Sports,College,Kevin Dunleavy

Hurricanes look lost in rout by Golden Eagles

After spending 14 years at George Mason, Jim Larranaga knows all too well about traffic in the D.C. area. But Thursday was a reminder as his new team, the Miami Hurricanes, needed 45 minutes to make the mile-and-a-half trip from its Dupont Circle hotel to Verizon Center.

And so it went later in the evening as second-seeded Miami never got in sync on offense in a 71-61 loss to No. 3 Marquette.

"We had to go on nine different streets, weaving in and out, traffic and everything," Larrananga said. "And that's kind of the way it seemed on the court. Trying to find our way, we never could."

For a Miami program that used to reside in the Big East, Thursday also was a rude reminder of the rugged style that predominates in the conference.

With Marquette overplaying, denying passes and trapping the ball, the offense of Miami never had an answer. Shooting 34.9 percent from the floor, Miami fell behind early and never made a run. The final score was little indication of the dominance of the Golden Eagles, who limited the Hurricanes to a season-low 16 points in the first half, then extended their lead to 51-30 midway through the second period.

Marquette's strategy was to limit the ability of All-ACC guard Shane Larkin to operate. The sophomore, who had 14 points and four assists, made a habit of running circles around ACC defenders but got little daylight going against Marquette's Junior Cadougan and Derrick Wilson.

"It was difficult. They were taking Shane away from the offense. He's a key player on our team," senior guard Durand Scott said. "I don't think it was any surprise. They played it well. I think the best team won tonight."

The Hurricanes' anemic offense wasn't the product of cold shooting. The Golden Eagles contested every shot, every pass and many of the dribbles. Larranaga dismissed the notion Miami was taken by surprise.

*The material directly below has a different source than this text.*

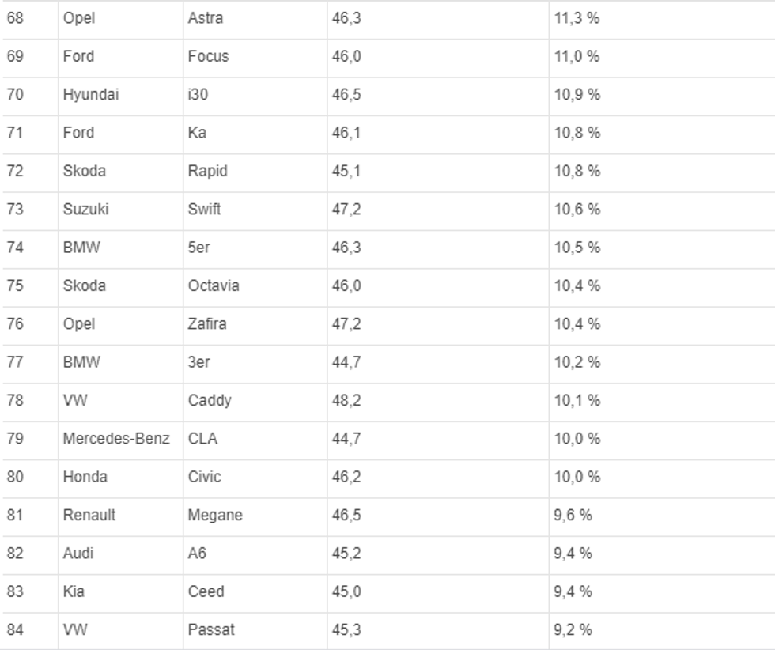Select the Honda brand cell

[85, 477]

"We just didn't have it tonight. We didn't have the juice to play great basketball," Larranaga said. "I think they're very similar to the teams we faced in our league -- tough defensively, tough inside and they rebound very well, attack the rim very well. I would have liked for us to play our normal game to really see how good we both were. But we didn't have it tonight."

The Hurricanes missed 6-foot-10, 292-pound Reggie Johnson, who was out with a knee injury. His presence would have assisted the Hurricanes' efforts to guard 6-8, 290-pound Davante Gardner (14 points, four rebounds).

Miami also could have used an up-to-par Larkin. The point guard said he woke up at 2 a.m. Thursday morning throwing up. He didn't eat until the pregame meal at 3 p.m.

"I don't know what it was," Larkin said. "There's no excuses."

According to Larkin, Miami knew what was coming. In a win over Illinois, the Hurricanes faced a similar defense, which trapped off-ball screens.

"Against Illinois we moved the ball. We found the open shooter, and they knocked it down. Tonight we just didn't knock down those shots," Larkin said. "We lost that game. I don't think we got beat like that. We lost that game."